Recently, the federal government has been recording budget deficits that are the largest as a share of the economy since 1945. Consequently,
the amount of federal debt held by the public has surged. At the end of 2008, that debt equaled 40 percent of the nation's annual economic output (a little above the 40-year average of 37 percent). Since then, the figure has shot upward:
By the end of this year, the Congressional Budget Office (CBO) projects, federal debt will reach roughly 70 percent of gross domestic product (GDP)the highest percentage since shortly after World War II. The sharp rise in debt stems partly from lower tax revenues and higher federal spending related to the recent severe recession. However, the growing debt also reflects an imbalance between spending and revenues that predated the recession.

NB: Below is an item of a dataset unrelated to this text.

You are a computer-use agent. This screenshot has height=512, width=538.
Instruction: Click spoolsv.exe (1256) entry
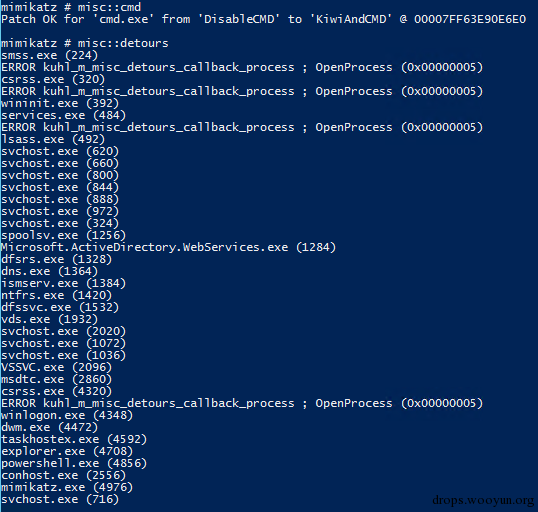[63, 235]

As the economy continues to recover and the policies adopted to counteract the recession phase out, budget deficits will probably decline markedly in the next few years. But
the budget outlook, for both the coming decade and beyond, is daunting. The retirement of the baby-boom generation portends a significant and sustained increase in the share of the population receiving benefits from Social Security, Medicare, and Medicaid. Moreover, per capita spending for health care is likely to continue rising faster than spending per person on other goods and services for many years (although the magnitude of that gap is very uncertain). Without significant changes in government policy, those factors will boost federal outlays sharply relative to GDP in coming decades under any plausible assumptions about future trends in the economy, demographics, and health care costs.
According to CBO's projections, if current laws remained in place, spending on the major mandatory health care programs alone would grow from less than 6 percent of GDP today to about 9 percent in 2035 and would continue to increase thereafter. Spending on Social Security is projected to rise much less sharply, from less than 5 percent of GDP today to about 6 percent in 2030, and then to stabilize at roughly that level. Altogether, the aging of the population and the rising cost of health care would cause spending on the major mandatory health care programs and Social Security to grow from roughly 10 percent of GDP today to about 15 percent of GDP 25 years from now. (By comparison, spending on all of the federal government's programs and activities, excluding interest payments on debt, has averaged about 18.5 percent of GDP over the past 40 years.) That combined increase of roughly 5 percentage points for such spending as a share of the economy is equivalent to about $750 billion today.